→ Text:
**********
K Rock 95.5 (3CAT)
- Geelong, Victoria; Australia;
- Frequency: 95.5 MHz

Programming
- Language: English
- Format: Comedy, sport, Top 40 (CHR)

Ownership
- Owner: Grant Broadcasters
- Sister stations: 93.9 Bay FM

History
- First air date: 3 December 1930 (as 3GL) 27 January 1990 (as 3CAT)
- Former call signs: 3GL (1930–1990)
- Former frequencies: 1400 kHz AM (1930–1935); 1350 kHz AM (1935–1978); 1341 kHz AM (1978–1990);
- Call sign meaning: 3 prefix for Victoria plus "Cat", representing the Geelong Cats

Technical information
- Licensing authority: ACMA
- ERP: 55 kW
- Transmitter coordinates: 38°08′49″S 144°21′40″E﻿ / ﻿38.146994°S 144.361017°E

Links
- Public licence information: Profile
- Website: www.krock.com.au

= K Rock 95.5 =

Radio station in Geelong, Australia

K Rock 95.5 (call sign: 3CAT; stylised as K rock 95.5) is a commercial FM radio station based in Geelong, Australia. K Rock operates a mainstream Top 40 playlist and also airs Australian Football League matches involving the Geelong Football Club.
**********
Data records
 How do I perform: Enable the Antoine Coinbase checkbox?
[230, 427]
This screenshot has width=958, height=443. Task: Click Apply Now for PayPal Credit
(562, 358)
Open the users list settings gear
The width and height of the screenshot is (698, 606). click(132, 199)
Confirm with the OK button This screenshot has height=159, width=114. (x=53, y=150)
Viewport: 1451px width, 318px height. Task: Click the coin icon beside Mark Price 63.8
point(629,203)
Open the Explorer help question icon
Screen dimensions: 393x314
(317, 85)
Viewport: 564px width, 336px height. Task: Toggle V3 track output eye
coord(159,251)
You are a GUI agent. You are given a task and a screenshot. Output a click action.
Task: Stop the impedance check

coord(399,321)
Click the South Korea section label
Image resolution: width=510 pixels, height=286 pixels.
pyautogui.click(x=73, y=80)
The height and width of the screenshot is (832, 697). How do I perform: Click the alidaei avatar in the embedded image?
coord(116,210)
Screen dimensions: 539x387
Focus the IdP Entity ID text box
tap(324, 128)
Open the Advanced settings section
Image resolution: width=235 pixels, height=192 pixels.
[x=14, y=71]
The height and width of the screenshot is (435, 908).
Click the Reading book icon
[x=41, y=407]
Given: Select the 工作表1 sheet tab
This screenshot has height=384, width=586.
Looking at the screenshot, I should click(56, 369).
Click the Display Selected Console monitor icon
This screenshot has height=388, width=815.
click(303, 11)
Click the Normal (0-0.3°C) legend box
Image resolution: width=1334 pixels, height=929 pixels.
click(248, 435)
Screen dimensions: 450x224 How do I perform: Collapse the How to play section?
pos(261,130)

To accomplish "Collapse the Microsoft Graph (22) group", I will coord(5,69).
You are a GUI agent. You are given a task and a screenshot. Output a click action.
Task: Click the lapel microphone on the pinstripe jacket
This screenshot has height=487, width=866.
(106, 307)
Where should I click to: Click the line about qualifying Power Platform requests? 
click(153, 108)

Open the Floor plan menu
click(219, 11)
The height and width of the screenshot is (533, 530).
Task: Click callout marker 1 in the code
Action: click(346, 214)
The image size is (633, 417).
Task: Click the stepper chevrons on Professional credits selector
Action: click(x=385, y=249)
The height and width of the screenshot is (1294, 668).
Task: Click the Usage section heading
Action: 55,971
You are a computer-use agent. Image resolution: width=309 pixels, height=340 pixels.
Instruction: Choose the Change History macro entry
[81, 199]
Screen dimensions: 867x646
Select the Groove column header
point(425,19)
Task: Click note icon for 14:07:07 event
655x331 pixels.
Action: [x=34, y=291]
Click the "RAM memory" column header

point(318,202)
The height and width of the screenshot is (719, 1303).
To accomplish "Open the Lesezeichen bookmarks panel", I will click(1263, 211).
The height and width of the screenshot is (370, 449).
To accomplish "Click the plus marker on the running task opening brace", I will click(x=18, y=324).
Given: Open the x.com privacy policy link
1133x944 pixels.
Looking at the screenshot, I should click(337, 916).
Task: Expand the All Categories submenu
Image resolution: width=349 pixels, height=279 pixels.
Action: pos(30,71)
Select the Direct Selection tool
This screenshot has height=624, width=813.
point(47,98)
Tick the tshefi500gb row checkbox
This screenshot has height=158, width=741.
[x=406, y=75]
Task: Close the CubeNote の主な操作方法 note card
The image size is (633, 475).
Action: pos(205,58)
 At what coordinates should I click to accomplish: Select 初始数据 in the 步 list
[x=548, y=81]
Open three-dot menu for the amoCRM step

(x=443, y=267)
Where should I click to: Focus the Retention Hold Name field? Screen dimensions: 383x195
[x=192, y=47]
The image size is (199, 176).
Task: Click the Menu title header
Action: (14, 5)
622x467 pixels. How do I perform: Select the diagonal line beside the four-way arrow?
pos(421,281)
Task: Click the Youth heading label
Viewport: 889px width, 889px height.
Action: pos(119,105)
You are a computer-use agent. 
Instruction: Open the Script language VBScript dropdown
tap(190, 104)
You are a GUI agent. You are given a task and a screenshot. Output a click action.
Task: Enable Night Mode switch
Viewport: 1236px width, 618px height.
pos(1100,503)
**********
→ Brief A:
Summarize the K Rock 95.5 text in two sentences.
→ Brief B:
Please repeat the K Rock 95.5 text word for word between "Programming" and "signs: 3GL (1930–1990)", inclusive.

→ Response A:
K Rock 95.5 (call sign 3CAT) is a commercial FM radio station based in Geelong, Australia, owned by Grant Broadcasters. It runs a mainstream Top 40 playlist and also airs Australian Football League matches involving the Geelong Football Club.

→ Response B:
Programming
- Language: English
- Format: Comedy, sport, Top 40 (CHR)

Ownership
- Owner: Grant Broadcasters
- Sister stations: 93.9 Bay FM

History
- First air date: 3 December 1930 (as 3GL) 27 January 1990 (as 3CAT)
- Former call signs: 3GL (1930–1990)